─── Extract provided
Martin’s blog, Season 2 esp 2: Inspiration is all around

Graham, Sinead, Tamara and Martin

To anyone who went out and raced over the last weekend, I commend you. As one fellow runner put it to me on the day of the Kinsale 10 mile, it was ‘manky’. Has ever a word been so appropriate to describe the weather during the race? It was down right awful. However, that didn’t dampen the mood for the nearly one thousand runners as we descended on Kinsale Community School. I was among the brave souls that took to the start line as the heavens opened above us. The race was extremely well organised by the Riverstick Kinsale club. The amount of marshals out around the course was great to see. Running in those conditions was bad enough but it was unbelievable seeing so many out supporting.

Martin and our friend Graham


When I’m in the middle of training, I love to devour any marathon or running content I can find. That may be books, documentaries, podcasts or anything I can get my hands on. Des Lindens ‘Choosing to Run’ arrived in the post  recently and I have it lined up to read next. The Boston Marathon winner in 2018 is an incredible runner and I look forward to picking up that book. At the moment I’m coming to the end of the fascinating ‘Out Of Thin Air’ by Michael Crawley, this is the man who spent 15 months training amongst runners of all levels in Ethiopia. ‘Running is My Therapy’ by Scott Doiglas is another one of my favourite books. It’s one I go back to again and again and it’s well worth a read. ‘Running with the Kenyans’, ‘The Way of the Runner’ and ‘The Rise of the Ultra Runners’ by Adharanand Finn, are three must-reads from one of the most talented running authors around.

Alex O Shea winning in Lapland

Locally, I hope one day Alex O’Shea will write his memoirs. His latest adventure was running and WINNING! the Arctic Ice Ultra, a 230 km, 5 day event held inside the Arctic circle. This is a man who has run 32 marathons in 16 days, ran the Cork Marathon in his Fire suit whilst breaking the world record and raising money for the Guide Dogs. He has represented Ireland at international level, and has taken part in 24 hour and 100km races. There are plenty of other achievements that Alex has completed but he is an extraordinary man doing extraordinary things. His list of achievements probably wouldn’t fit in one book, he may have to release a trilogy to cover all of his achievements. I’m available for ghostwriting in case you are considering it Alex!
──────
─── Provided data
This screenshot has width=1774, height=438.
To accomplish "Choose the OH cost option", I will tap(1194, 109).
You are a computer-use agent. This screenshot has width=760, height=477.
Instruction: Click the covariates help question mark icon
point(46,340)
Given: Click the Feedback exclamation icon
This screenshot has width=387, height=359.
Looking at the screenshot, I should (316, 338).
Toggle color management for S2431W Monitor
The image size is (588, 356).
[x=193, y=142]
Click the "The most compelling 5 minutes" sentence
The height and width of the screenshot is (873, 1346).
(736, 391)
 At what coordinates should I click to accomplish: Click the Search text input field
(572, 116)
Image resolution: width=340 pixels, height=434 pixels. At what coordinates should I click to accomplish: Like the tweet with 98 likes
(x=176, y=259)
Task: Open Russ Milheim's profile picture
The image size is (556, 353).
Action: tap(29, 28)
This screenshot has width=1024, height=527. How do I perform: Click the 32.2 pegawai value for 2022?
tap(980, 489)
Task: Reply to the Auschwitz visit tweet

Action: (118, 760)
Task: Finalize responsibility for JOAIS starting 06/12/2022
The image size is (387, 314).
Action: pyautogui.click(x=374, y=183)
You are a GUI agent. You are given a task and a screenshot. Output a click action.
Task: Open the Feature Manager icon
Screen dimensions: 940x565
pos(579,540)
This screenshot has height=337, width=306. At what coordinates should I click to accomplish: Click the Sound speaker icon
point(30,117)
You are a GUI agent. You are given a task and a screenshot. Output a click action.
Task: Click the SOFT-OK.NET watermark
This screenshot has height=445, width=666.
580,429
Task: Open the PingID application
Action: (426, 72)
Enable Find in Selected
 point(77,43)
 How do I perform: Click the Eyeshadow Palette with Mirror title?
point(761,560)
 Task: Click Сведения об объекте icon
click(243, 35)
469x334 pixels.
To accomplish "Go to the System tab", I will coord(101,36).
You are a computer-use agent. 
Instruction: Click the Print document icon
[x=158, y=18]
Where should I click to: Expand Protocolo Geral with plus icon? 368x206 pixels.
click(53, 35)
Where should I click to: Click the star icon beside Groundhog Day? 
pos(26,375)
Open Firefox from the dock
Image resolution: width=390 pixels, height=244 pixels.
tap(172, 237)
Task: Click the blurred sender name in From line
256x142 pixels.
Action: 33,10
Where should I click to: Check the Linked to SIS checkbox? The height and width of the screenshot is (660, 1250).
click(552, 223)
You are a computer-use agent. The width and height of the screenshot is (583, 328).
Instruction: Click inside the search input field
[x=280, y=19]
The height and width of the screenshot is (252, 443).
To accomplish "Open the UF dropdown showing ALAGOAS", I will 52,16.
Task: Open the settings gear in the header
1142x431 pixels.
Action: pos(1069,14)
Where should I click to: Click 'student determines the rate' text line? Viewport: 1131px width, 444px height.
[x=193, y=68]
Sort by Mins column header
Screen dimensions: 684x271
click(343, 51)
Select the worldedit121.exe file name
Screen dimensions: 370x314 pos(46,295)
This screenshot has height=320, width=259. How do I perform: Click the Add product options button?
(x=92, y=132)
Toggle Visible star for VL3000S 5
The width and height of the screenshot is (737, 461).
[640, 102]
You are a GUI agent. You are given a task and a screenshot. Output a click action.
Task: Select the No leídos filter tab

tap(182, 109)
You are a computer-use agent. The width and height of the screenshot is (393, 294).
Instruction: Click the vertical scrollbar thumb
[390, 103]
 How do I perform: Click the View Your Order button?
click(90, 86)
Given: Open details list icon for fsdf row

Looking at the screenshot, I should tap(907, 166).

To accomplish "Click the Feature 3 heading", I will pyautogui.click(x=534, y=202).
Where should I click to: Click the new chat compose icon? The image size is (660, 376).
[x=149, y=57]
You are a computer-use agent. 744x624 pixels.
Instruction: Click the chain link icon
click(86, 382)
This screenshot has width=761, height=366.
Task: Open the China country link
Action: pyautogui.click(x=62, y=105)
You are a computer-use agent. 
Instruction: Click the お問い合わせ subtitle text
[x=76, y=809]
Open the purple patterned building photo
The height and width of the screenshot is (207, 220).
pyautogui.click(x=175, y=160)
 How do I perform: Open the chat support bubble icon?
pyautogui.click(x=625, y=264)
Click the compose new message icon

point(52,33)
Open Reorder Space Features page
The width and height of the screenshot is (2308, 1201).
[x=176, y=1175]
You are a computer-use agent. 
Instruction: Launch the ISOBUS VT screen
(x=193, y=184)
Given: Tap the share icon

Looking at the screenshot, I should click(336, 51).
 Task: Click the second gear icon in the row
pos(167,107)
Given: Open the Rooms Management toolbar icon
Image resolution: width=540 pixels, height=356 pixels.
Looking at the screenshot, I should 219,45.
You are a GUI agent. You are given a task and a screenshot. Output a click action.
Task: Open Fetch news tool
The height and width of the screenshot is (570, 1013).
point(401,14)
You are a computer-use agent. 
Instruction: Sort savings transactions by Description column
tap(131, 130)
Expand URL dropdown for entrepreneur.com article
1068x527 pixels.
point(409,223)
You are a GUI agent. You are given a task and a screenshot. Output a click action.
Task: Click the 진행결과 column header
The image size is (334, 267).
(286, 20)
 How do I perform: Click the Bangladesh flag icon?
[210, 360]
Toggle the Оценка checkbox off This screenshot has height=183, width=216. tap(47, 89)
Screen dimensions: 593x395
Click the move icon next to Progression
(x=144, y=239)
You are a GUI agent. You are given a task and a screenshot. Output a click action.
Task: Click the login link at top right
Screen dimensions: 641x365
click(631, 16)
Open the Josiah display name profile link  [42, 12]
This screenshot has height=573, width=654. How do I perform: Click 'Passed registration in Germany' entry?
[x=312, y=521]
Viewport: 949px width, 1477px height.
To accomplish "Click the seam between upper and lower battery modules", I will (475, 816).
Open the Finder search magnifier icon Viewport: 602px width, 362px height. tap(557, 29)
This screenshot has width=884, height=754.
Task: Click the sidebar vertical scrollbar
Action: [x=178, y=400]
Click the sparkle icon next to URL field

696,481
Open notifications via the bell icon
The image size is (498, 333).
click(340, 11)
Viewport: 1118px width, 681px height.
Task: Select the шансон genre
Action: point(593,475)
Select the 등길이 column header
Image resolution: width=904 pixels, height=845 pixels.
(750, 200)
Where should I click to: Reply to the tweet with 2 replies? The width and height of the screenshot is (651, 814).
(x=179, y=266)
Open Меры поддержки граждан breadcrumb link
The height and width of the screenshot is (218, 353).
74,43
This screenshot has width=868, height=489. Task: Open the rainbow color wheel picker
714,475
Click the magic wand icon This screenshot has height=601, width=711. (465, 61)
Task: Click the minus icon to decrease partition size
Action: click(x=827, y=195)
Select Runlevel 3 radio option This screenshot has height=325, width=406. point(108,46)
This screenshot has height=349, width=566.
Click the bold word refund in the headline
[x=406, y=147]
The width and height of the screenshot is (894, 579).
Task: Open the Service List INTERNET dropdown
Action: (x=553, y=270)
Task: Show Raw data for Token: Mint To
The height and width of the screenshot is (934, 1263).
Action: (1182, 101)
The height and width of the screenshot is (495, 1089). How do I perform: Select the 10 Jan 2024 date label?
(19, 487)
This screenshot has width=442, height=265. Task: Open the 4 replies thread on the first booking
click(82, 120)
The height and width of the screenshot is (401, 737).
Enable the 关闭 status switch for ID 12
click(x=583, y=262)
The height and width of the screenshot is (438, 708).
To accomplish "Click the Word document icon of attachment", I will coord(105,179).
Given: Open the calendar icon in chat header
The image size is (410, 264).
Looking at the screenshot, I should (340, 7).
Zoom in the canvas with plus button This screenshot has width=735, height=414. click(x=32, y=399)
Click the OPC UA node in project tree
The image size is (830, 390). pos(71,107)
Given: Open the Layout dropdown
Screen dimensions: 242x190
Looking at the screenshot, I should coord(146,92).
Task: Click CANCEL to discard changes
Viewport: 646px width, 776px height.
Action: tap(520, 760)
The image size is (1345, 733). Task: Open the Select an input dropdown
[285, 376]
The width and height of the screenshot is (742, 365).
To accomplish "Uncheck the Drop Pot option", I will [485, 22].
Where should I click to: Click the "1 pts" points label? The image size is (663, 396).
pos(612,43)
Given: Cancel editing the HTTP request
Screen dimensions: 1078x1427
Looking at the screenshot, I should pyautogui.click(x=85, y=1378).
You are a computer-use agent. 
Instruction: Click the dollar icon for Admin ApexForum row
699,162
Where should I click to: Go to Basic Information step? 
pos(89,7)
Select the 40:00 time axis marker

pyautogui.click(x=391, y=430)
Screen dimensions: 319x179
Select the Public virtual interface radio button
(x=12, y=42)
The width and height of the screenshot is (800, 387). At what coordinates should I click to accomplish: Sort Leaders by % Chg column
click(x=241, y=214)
──────
[To do] In the running blog post, copy out the passage word for word, beginning at "Graham, Sinead, Tamara" and stopping after "many out supporting.".

[Solution for this exercise]
Graham, Sinead, Tamara and Martin

To anyone who went out and raced over the last weekend, I commend you. As one fellow runner put it to me on the day of the Kinsale 10 mile, it was ‘manky’. Has ever a word been so appropriate to describe the weather during the race? It was down right awful. However, that didn’t dampen the mood for the nearly one thousand runners as we descended on Kinsale Community School. I was among the brave souls that took to the start line as the heavens opened above us. The race was extremely well organised by the Riverstick Kinsale club. The amount of marshals out around the course was great to see. Running in those conditions was bad enough but it was unbelievable seeing so many out supporting.